Abstract:
An accumulator disposed in an actuating circuit for a fluid operated friction device provides a first time pressure relation during engagement of the device and a second time pressure relation during disengagement of the device.

Description:
BACKGROUND OF THE INVENTION 
     This invention relates to shift timing controls in automatic shifting power transmissions, and more particularly, to shift timing controls in such transmissions wherein a fluid operated friction device is responsive to a pressure time relationship during engagement and disengagement. 
     In prior art transmissions, an accumulator is utilized to provide for the proper pressure time interval during a speed change to provide the least disturbance during a shift transient. The accumulators have historically been utilized only to control the on-coming friction device, which is generally a disc type fluid operated structure. The off-going friction device is generally permitted to freely exhaust, and the accumulator control is usually removed from the exhausting circuit and exhausted either separately or through a separate restricted passage, such that the accumulator has no affect on the off-going device. 
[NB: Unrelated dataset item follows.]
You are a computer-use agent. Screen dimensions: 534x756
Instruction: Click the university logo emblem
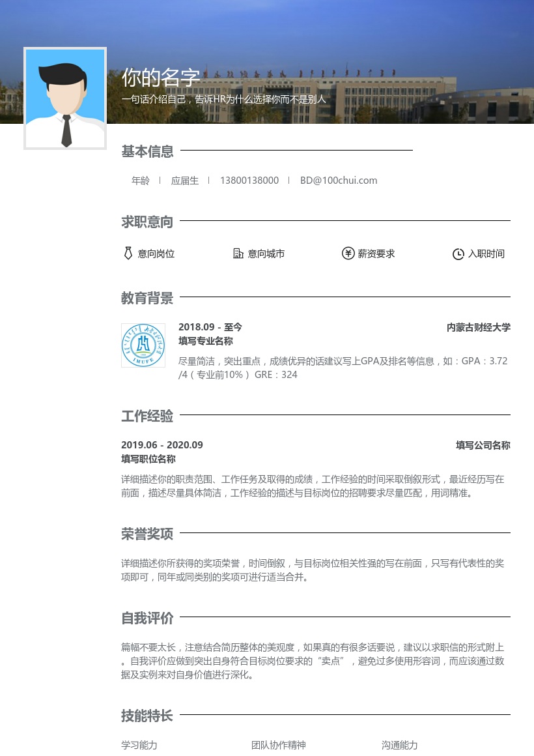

     These systems would let the engine accelerate freely to the new speed requirement for the on-coming gearing ratio. If the ratio interchange or transition is made onto a freewheeler rather than a friction device, the shift timing will be correct and the shift quality will be fairly smooth. However, it would be more economical if the off-going friction member could be controlled or otherwise modulated at a desired disengagement rate during the ratio interchange. This is particularly important in what is known as a clutch-to-clutch type shift where time is required and some action has to be taken to apply the on-coming clutch at synchronization while releasing the off-going clutch. 
     To obtain satisfactory shift quality, it has been proposed that pulse width modulated solenoid valves be utilized to control both the on-coming and off-going clutch or friction devices. This requires sufficient electronic control and ECU capabilities to permit the independent control of the pressure at each friction device. While these devices do provide for good shift quality, they also increase the cost of the transmission control. It would be advantageous if a friction device could be accompanied by an accumulator which would function in both the on-coming and off-going states during ratio interchanges. 
     SUMMARY OF THE INVENTION 
     The present invention provides an accumulator within the clutch actuation circuit which will provide a pressure time relationship during engagement and disengagement which is useful in controlling the quality of the shift during the ratio interchange. The accumulation effect during engagement and disengagement is accomplished by changing the effective area of the accumulator that is sensitive to the clutch pressure between the upshift and downshift interchanges. The area utilized during these two conditions, has a ratio which is substantially equal to the ratio of the on-coming and off-going speed ratios. 
     In the preferred embodiment of the invention, this is accomplished by utilizing one area during clutch engagement and both that area and a second area during clutch disengagement. This can be accomplished by exhausting the secondary area during clutch upshifting and then interconnecting the two areas during downshifting. This area interconnection can be accomplished during the shift valve which is already available to provide pressure direction to and from the friction device during ratio interchange. 
     It is therefore an object of this invention to provide an improved clutch engagement control wherein a single accumulator is operable to control the rate of change of pressure at the clutch piston during both engagement and disengagement. 
     It is another object of this invention to provide an improved accumulator and control for a friction torque device wherein a first accumulator chamber is pressurized and filled during the engagement cycle of the friction torque device and both the first chamber and the second chamber are pressurized and emptied during the disengagement cycle of the friction device. 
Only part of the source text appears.